We can explicitly specify the units we want

da = xr.DataArray([4.5, 6.7, 3.8], dims="time")
da.pint.quantify("V")
<xarray.DataArray (time: 3)>
[V] 4.5 6.7 3.8
Dimensions without coordinates: time

Or if the data has a “units” entry in its .attrs metadata dictionary, we can automatically use that to convert each variable.

For example, the xarray tutorial dataset we opened earlier has units in its attributes

ds.air.attrs['units']
'degK'

which we can automatically read with .pint.quantify():

quantified_air = ds.pint.quantify()
quantified_air
<xarray.Dataset>
Dimensions:  (time: 2920, lat: 25, lon: 53)
Coordinates:
  * lat      (lat) float32 75.0 72.5 70.0 67.5 65.0 ... 25.0 22.5 20.0 17.5 15.0
  * lon      (lon) float32 200.0 202.5 205.0 207.5 ... 322.5 325.0 327.5 330.0
  * time     (time) datetime64[ns] 2013-01-01 ... 2014-12-31T18:00:00
Data variables:
    air      (time, lat, lon) float32 [K] 241.2 242.5 243.5 ... 296.19 295.69
Attributes:
    Conventions:  COARDS
    title:        4x daily NMC reanalysis (1948)
    description:  Data is from NMC initialized reanalysis\n(4x/day).  These a...
    platform:     Model
    references:   http://www.esrl.noaa.gov/psd/data/gridded/data.ncep.reanaly...

Here we have actually gone even further, and used cf-xarray to automatically interpret cf-compliant units in the .attrs to valid pint units. This automatically happened just as a result of importing cf-xarray above.

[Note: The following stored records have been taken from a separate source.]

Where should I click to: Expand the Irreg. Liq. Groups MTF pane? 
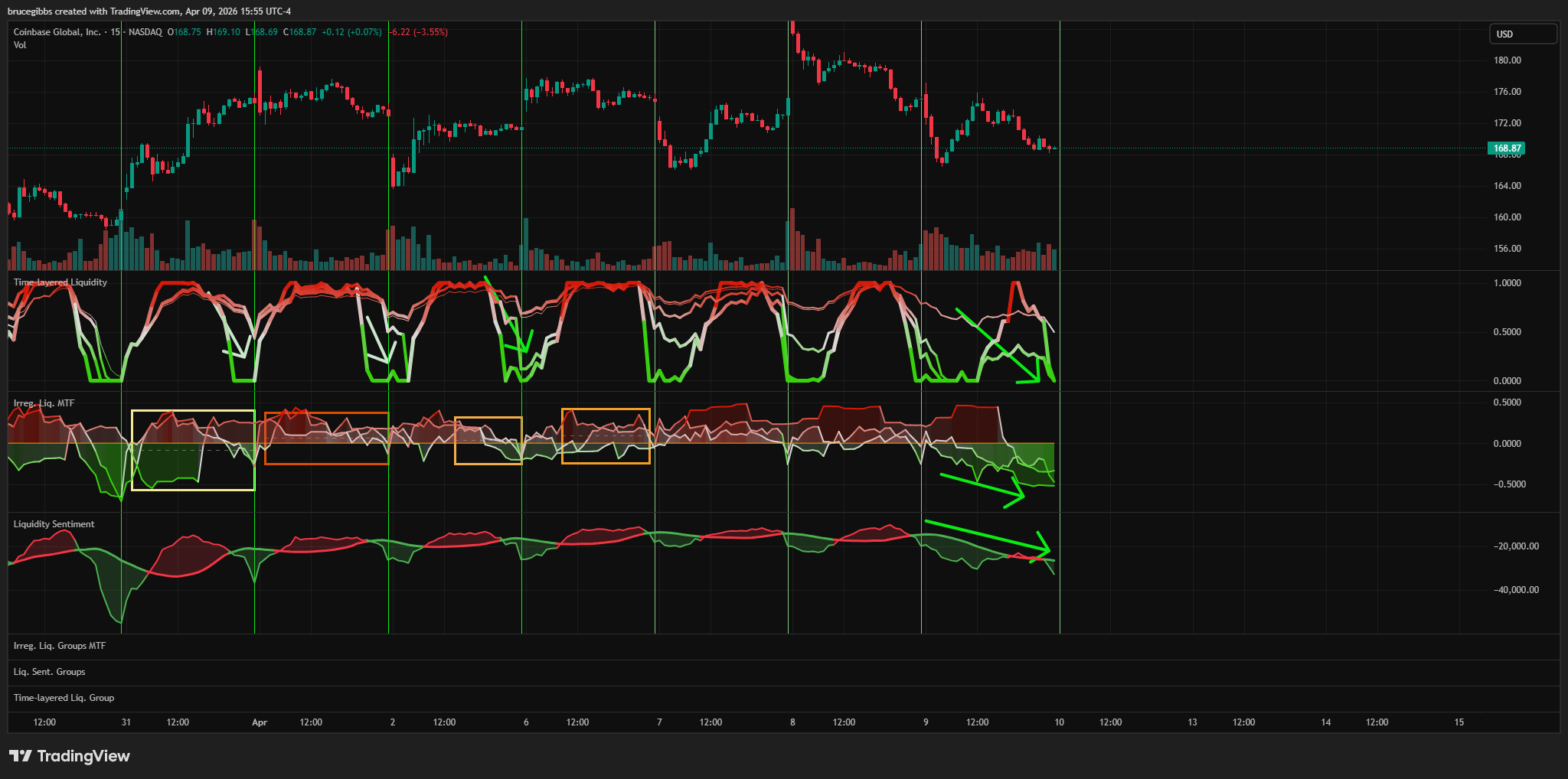[60, 646]
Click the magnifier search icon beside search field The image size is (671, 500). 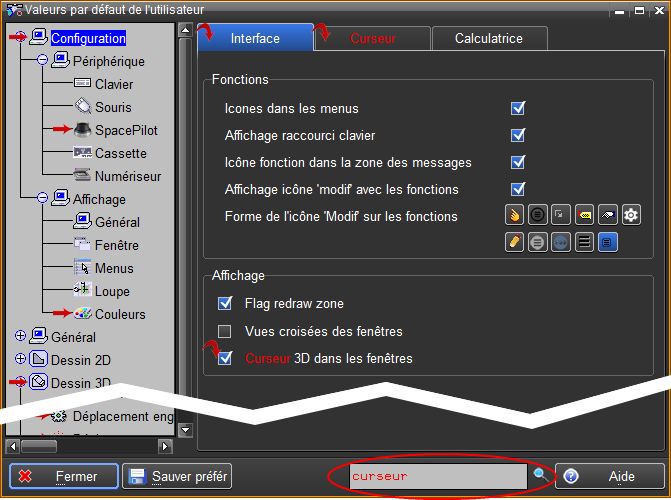coord(540,476)
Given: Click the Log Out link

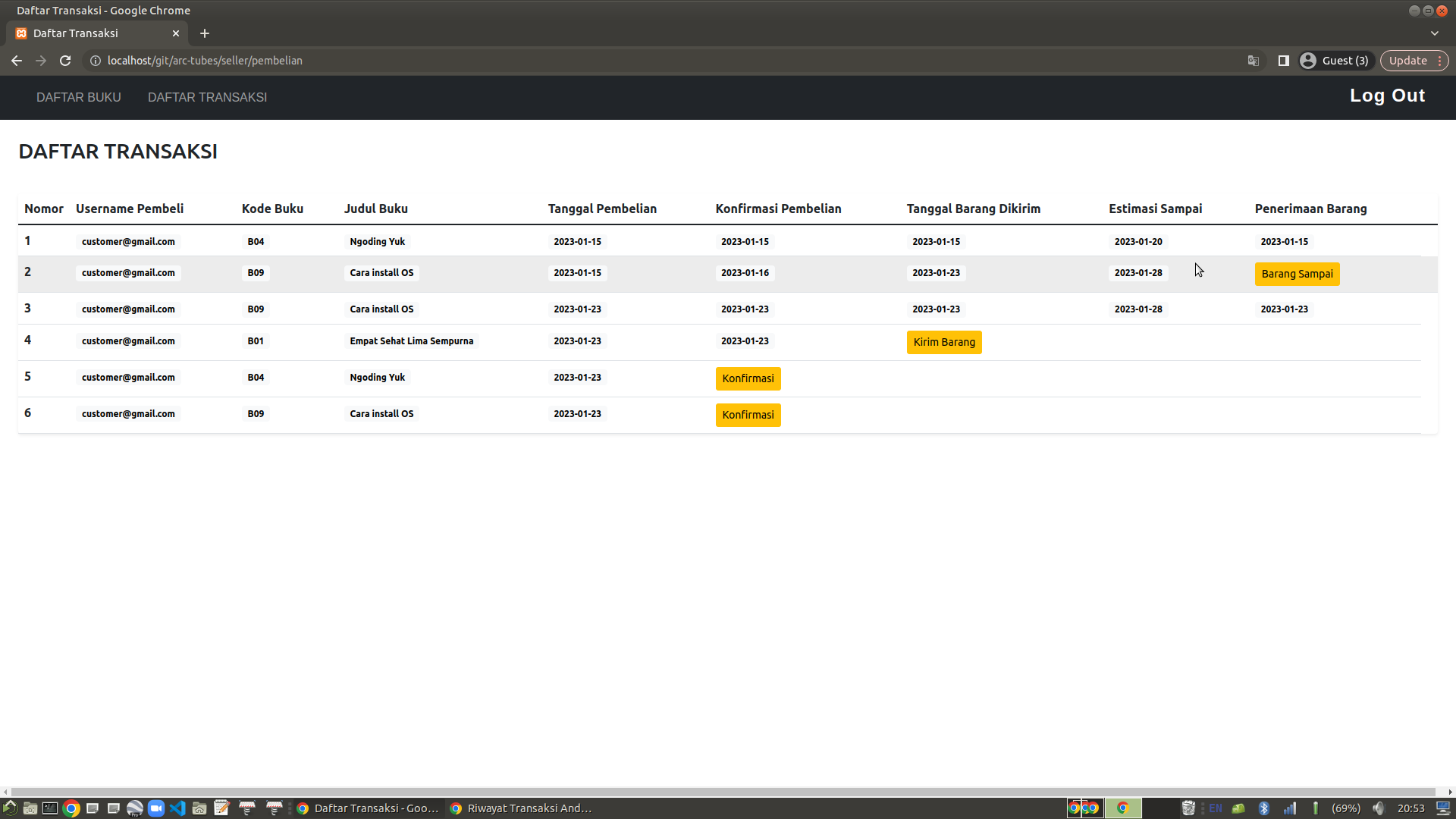Looking at the screenshot, I should point(1387,96).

When we plot quantified data with xarray the correct units will automatically appear on the plot

quantified_air["air"].isel(time=500).plot();
../_images/dc67faa0e006e75eebe28c21b8ccb11448f4d0fd6326b29a08b956b7d06af77c.png

If we want to cast the pint arrays back to numpy arrays, we can use .pint.dequantify(), which will also write the current units back out to the .attrs["units"] field

quantified_air.pint.dequantify()
<xarray.Dataset>
Dimensions:  (time: 2920, lat: 25, lon: 53)
Coordinates:
  * lat      (lat) float32 75.0 72.5 70.0 67.5 65.0 ... 25.0 22.5 20.0 17.5 15.0
  * lon      (lon) float32 200.0 202.5 205.0 207.5 ... 322.5 325.0 327.5 330.0
  * time     (time) datetime64[ns] 2013-01-01 ... 2014-12-31T18:00:00
Data variables:
    air      (time, lat, lon) float32 241.2 242.5 243.5 ... 296.5 296.2 295.7
Attributes:
    Conventions:  COARDS
    title:        4x daily NMC reanalysis (1948)
    description:  Data is from NMC initialized reanalysis\n(4x/day).  These a...
    platform:     Model
    references:   http://www.esrl.noaa.gov/psd/data/gridded/data.ncep.reanaly...

Exercise 22

Write a function which will raise a pint.DimensionalityError if supplied with Xarray DataArray with the wrong units.

Exercise 23

Try this on some of your data!

After you have imported pint-xarray (and maybe cf-xarray) as above, start with something like

ds = xr.open_dataset(my_data).pint.quantify()

Take a look at the pint-xarray documentation or the pint documentation if you get stuck.

The wider world…#

There are many other libraries in the wider xarray ecosystem. For a list of a few packages we particularly like for geoscience work see here, and for a more exhaustive list see here.